Revenue Automation Architecture Overhaul
A full rebuild of onboarding, retention, recovery, and churn automation with financial accuracy and lifecycle intelligence.
Industry
SaaS / Subscription Business / Revenue Operations
Role
Automation Architect
Revenue Systems Engineer
Lifecycle & Churn Intelligence Designer
Timeline
2 Weeks
Live System
Internal automation infrastructure (Make.com scenarios, Stripe webhooks, CRM, Sales, Marketing, and Support sync)
At a Glance
Financially accurate churn and retention metrics
Zero duplicate CRM records
Revenue recovery from trial and payment failures
Sales, Support, and Marketing fully synchronized
Self-healing automation with no silent failures
About the Company
The client is a growing SaaS company operating on a subscription model. Their revenue engine relies heavily on automation across onboarding, billing, sales outreach, retention, and support. Accuracy, context, and system trust were critical for leadership decision-making.
Project Overview
The automation system had become context-blind and financially misleading. Trial users were counted as churn, failed payments were treated as voluntary cancellations, sales leads were leaking, and support teams were contacting cancelled users. A full logic-first rebuild was executed to restore financial truth, recover lost revenue, and align all customer-facing systems.
Project Objectives
Restore financially accurate churn metrics
Distinguish trial dropouts from true lost customers
Separate voluntary churn from involuntary payment failures
Prevent sales lead leakage
Align Sales, Marketing, and Support lifecycle states
Recover lost revenue opportunities
Build a scalable, trustworthy automation foundation
The system treated all exits as churn, regardless of intent or payment status. Trial dropouts inflated churn metrics, failed card payments triggered goodbye emails, admin actions fired customer-facing automations, leads silently failed to enter sales sequences, and six months of historical data loss went unaddressed.
Client Goals
Trust automation outputs and dashboards
Stop incorrect customer communication
Recover lost revenue and leads
Reduce manual cleanup and executive intervention
Align revenue, sales, and support systems
Project Process
System audit and failure mapping
Lifecycle and financial logic design
Webhook payload inspection and source detection
Scenario rebuild with logic-first routing
Error handling and recovery setup
Cross-platform lifecycle synchronization
Historical data backfill and validation
The Solution
The automation stack was rebuilt around state, source, and financial reality.
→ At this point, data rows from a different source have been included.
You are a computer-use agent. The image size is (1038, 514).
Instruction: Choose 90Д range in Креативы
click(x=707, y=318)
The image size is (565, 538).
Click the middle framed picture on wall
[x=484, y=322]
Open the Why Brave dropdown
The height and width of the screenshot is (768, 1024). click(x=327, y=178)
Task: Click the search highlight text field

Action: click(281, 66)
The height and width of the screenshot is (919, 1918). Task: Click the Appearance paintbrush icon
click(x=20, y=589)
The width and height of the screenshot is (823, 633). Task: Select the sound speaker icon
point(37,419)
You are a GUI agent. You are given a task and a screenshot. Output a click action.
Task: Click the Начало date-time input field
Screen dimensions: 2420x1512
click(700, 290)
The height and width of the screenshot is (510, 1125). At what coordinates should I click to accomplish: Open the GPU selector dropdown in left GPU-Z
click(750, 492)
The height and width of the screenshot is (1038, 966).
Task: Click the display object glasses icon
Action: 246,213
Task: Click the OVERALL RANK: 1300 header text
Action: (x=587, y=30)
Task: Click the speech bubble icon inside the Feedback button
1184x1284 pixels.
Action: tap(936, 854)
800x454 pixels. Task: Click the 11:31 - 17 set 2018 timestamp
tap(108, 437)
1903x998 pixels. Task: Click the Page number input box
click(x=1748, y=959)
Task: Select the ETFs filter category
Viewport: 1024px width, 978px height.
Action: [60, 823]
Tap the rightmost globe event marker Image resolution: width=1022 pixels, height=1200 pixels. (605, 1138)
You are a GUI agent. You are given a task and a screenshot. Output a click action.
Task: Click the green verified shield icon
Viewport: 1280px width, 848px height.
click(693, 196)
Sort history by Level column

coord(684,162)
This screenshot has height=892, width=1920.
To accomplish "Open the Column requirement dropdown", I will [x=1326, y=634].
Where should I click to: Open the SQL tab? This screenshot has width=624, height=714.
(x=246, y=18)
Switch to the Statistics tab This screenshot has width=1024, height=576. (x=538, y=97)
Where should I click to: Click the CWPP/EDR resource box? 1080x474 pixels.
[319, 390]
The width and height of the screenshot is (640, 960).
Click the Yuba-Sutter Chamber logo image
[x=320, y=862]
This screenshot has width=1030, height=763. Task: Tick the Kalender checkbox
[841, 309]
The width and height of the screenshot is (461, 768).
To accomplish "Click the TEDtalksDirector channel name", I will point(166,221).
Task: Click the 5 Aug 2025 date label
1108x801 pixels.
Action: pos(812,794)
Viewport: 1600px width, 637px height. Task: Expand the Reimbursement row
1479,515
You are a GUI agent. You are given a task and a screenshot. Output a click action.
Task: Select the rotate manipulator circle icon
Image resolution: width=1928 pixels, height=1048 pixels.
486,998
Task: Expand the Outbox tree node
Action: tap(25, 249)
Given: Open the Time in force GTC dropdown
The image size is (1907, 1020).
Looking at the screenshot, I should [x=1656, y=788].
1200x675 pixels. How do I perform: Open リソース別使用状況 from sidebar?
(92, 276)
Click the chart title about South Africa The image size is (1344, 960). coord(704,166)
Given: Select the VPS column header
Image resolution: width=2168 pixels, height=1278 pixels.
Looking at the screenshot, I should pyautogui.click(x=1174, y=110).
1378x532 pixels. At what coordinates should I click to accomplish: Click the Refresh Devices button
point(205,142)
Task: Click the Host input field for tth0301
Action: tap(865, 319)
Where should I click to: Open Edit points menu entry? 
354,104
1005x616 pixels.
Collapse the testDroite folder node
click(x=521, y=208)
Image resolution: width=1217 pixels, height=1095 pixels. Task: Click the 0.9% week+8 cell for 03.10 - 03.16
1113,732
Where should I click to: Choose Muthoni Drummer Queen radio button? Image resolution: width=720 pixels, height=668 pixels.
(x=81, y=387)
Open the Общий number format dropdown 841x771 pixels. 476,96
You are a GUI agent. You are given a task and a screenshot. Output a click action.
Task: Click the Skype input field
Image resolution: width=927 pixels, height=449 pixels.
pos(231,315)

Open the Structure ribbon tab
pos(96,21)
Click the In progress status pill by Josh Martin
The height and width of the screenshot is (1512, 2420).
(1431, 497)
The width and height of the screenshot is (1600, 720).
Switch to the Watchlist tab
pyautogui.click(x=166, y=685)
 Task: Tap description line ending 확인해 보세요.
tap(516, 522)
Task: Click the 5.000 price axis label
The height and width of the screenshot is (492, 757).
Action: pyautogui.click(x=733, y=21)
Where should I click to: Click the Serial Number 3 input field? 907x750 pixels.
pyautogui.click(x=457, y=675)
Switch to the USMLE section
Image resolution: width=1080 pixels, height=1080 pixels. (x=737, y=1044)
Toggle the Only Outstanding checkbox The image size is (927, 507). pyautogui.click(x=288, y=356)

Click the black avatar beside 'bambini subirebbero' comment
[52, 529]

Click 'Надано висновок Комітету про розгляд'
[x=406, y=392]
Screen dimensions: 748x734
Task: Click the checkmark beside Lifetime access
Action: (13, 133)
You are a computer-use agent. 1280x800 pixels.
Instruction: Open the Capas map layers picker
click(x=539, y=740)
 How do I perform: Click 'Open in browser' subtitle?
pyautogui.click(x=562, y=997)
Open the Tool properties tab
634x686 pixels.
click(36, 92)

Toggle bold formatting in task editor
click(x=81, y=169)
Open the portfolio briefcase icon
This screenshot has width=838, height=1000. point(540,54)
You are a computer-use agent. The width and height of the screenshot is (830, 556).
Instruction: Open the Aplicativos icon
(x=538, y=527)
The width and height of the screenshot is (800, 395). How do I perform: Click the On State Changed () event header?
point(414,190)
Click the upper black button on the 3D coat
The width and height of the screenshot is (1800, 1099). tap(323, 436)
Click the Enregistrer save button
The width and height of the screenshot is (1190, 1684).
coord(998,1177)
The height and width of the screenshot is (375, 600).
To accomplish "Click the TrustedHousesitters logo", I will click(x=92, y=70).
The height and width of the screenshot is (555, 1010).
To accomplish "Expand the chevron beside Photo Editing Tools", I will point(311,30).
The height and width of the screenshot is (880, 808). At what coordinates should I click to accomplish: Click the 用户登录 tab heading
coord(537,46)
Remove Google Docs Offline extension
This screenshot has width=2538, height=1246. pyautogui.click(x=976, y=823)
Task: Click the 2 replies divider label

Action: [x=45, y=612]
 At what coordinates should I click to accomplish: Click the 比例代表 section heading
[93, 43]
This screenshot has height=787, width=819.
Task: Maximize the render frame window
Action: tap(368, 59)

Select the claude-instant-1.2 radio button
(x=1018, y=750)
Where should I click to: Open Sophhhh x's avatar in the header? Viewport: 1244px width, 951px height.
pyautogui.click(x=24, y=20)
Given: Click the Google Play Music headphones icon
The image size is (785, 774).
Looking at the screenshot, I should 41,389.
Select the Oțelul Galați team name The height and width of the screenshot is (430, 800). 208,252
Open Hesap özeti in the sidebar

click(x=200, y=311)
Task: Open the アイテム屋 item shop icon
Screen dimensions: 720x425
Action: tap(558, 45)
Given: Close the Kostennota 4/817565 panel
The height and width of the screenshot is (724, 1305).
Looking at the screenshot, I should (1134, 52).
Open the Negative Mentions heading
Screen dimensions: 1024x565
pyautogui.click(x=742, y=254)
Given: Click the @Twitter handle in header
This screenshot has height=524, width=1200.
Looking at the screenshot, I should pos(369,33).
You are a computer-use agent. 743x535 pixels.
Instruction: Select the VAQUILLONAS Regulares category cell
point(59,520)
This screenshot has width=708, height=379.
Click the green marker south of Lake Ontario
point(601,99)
Every flow now validates who initiated the action, whether money ever changed hands, and what lifecycle state is commercially correct before triggering any downstream automation.
Key Logic & Automation Feature
1. Ghost Customer Logic (Financial Accuracy)
Trial users were incorrectly classified as churn, inflating revenue loss metrics.
We implemented financial validation logic using lifetime spend to distinguish real churn from failed conversions.
Logic applied:
If Total_Spend > 0 → True Lost Customer
If Total_Spend = 0 → Trial Dropout
Result:
Churn metrics became financially accurate and usable for executive decision-making.
2. Active Trial Credit Card Drop-Off Recovery
Users who initiated signup but failed to enter card details were previously ignored by the system.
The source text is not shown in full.